When line y= x and parabola y= x squared and y= -1/4x squared intersect at points A and B in addition to at origin O as shown below, find the lengths of line segments OA and OB.
To find the lengths of line segments OA and OB, we first need to find the coordinates of points A and B where the line y=x intersects the parabolas y=x^2 and y=-1/4x^2.
We start by setting y=x equal to y=x^2:
x = x^2
x^2 - x = 0
x(x - 1) = 0
So, x = 0 or x = 1.
Thus, the point of intersection for y=x and y=x^2 are (0,0) and (1,1).
Next, we set y=x equal to y=-1/4x^2:
x = -1/4x^2
Multiplying both sides by 4x:
4x^2 = -x
4x^2 + x = 0
x(4x + 1) = 0
So, x = 0 or x = -1/4.
Thus, the point of intersection for y=x and y=-1/4x^2 are (0,0) and (-1/4, -1/4).

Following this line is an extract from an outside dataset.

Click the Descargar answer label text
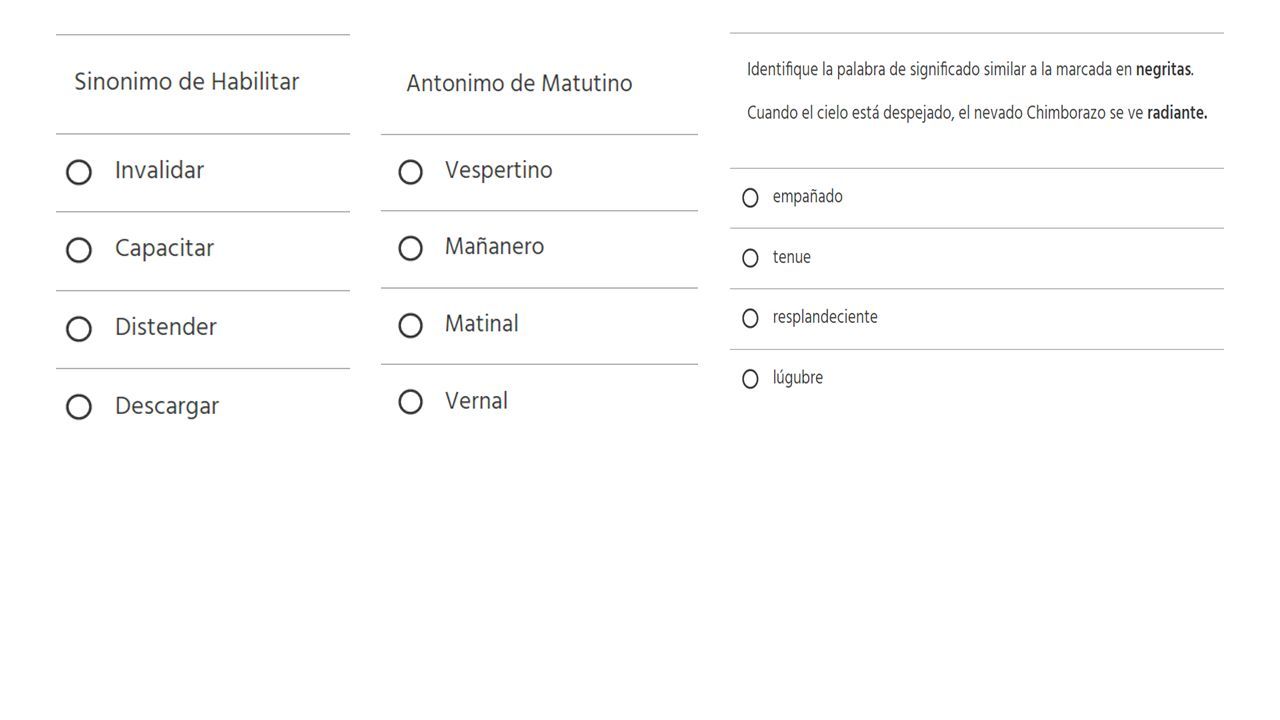(x=167, y=406)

Now, we can calculate the lengths of line segments OA and OB:
OA = √((1 - 0)^2 + (1 - 0)^2) = √(1 + 1) = √2
OB = √((-1/4 - 0)^2 + (-1/4 - 0)^2) = √((1/16) + (1/16)) = √(1/8) = √(2/8) = √(1/4) = 0.5
Therefore, the length of line segment OA is √2 and the length of line segment OB is 0.5.